Mr. LOWENSTEIN: You know, they may have but there is a sort of fatal temptation with pensions, which is unlike other expenses they don't come due until later. So managers were continuously tempted to say, look, if I don't give the union what it wants we take a strike now, maybe the other manufacturers will stay running; we'll lose marketplace share. So right here and now it's easier to give the pension and worry about paying it later. And they did that and they did that and they did that.

MONTAGNE: You do have a section in the book where you say that General Motors - and this would have been in the '80s - actually fooled with the numbers to make sure that this looked like a good deal for them.

Mr. LOWENSTEIN: That's right. By the 1980s everybody knew that pensions and the associated healthcare benefits for pensioners, for retirees, was a very serious problem. And so during the Roger Smith era - he was one of the chairmen of General Motors - they played games with the pension funds. They made an adjustment and assumed for the purposes of calculating how much had to go into their fund that the workers would live on average two years less than really the actuarial consideration would have it.

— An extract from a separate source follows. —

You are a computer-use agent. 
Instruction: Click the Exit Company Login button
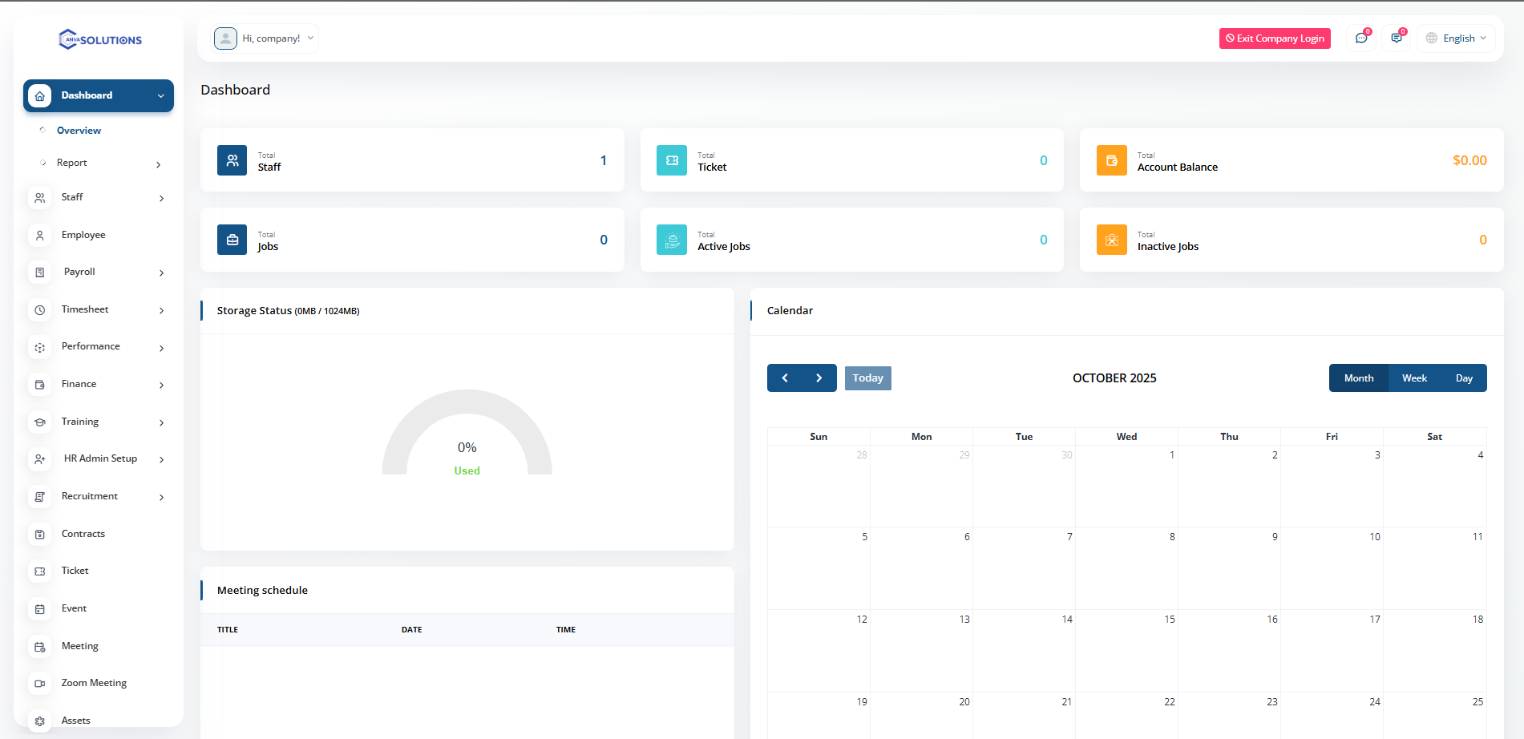coord(1275,38)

That meant they could put less money in. Didn't mean the workers were really going to die sooner. It just meant on paper GM could put less money in.

MONTAGNE: Short of bankruptcy, is there any way for a company to get out of its obligation to pay these pensions?

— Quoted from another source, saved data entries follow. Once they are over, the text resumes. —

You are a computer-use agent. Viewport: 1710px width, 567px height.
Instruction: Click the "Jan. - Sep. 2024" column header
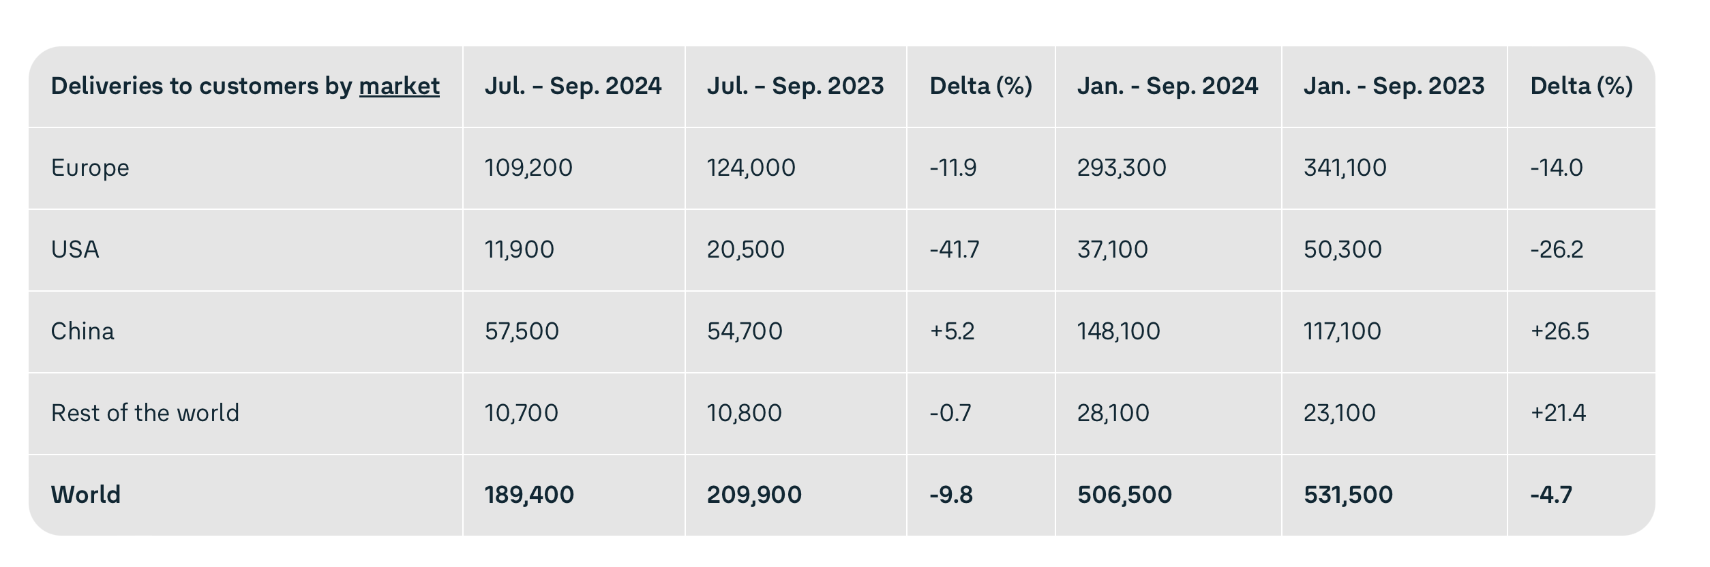point(1167,87)
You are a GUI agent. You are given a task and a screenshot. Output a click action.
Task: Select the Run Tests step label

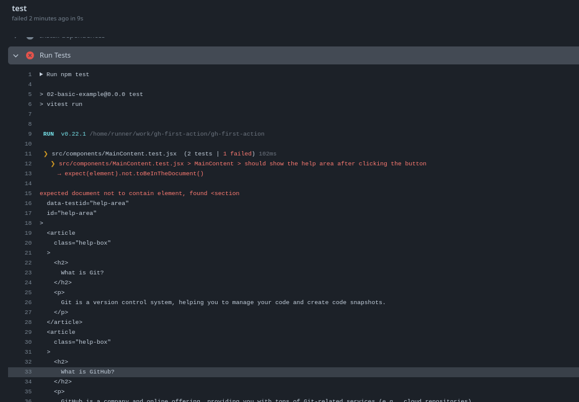click(x=55, y=55)
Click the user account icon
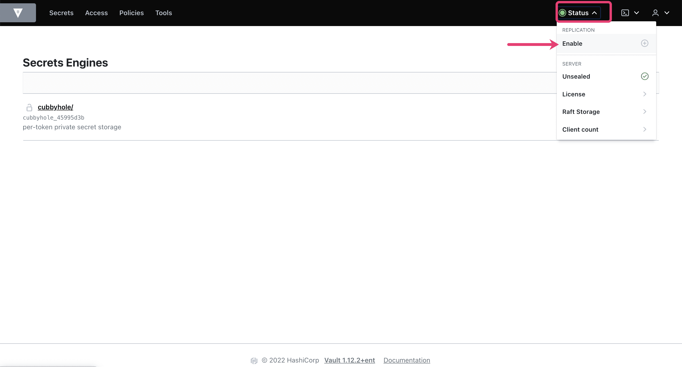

Mr. LOWENSTEIN: Short of bankruptcy, unless the CEO is willing to hop a flight to Brazil, you know, after having taken everything from the treasury, no, you can't get out of it.

MONTAGNE: At this point in time, given everything that's changed, do you see workers as well as the companies themselves coming around to this? I'm thinking about the deal that the UAW struck on healthcare with the Big Three last year, where the companies put billions of dollars into a special fund, then handed over the responsibility for health care and the fund to the union. Is that a model for the future?

Mr. LOWENSTEIN: I think it's a clear warning signal that the model we have been living with for the last few decades of corporate healthcare could be going by the boards. Again, in an era where A) healthcare costs are so astronomical, where people are living longer, and where people no longer stay for their whole careers at companies; I think more and more companies are going to be backing away from healthcare, as they have been doing.

And it's not only, you know, heavy manufacturing companies but, you know, Starbucks pays more for healthcare than for coffee beans. So when you get that latte, you think you're buying the foam and the Jamaican coffee; you know, you're really paying for somebody's replacement hip.

MONTAGNE: A very powerful image, and one which actually in a way you feel maybe better about spending $4.50 on a double mocha...

Mr. LOWENSTEIN: Well...

MONTAGNE: ...if you're helping someone, you know, with their replacement hip.

Mr. LOWENSTEIN: It just takes us back to what Ruther said, that shouldn't this be a government obligation? It's obviously a theme of the Democratic primary campaign. And even John McCain has proposed something quite interesting, which is if you get healthcare benefits, pay a tax on it, but then let's refunnel the money out to everybody and in effect get the government in the business of providing some universal healthcare benefit. They're finally getting to where Walter Ruther was in the late '40s.

MONTAGNE: Thank you very much for joining us.

Mr. LOWENSTEIN: Renee, it was a pleasure.

MONTAGNE: Roger Lowenstein's new book is "While America Aged: How Pension Debts Ruined General Motors, Stopped the New York City Subways, Bankrupted San Diego, and Loom as the Next Financial Crisis."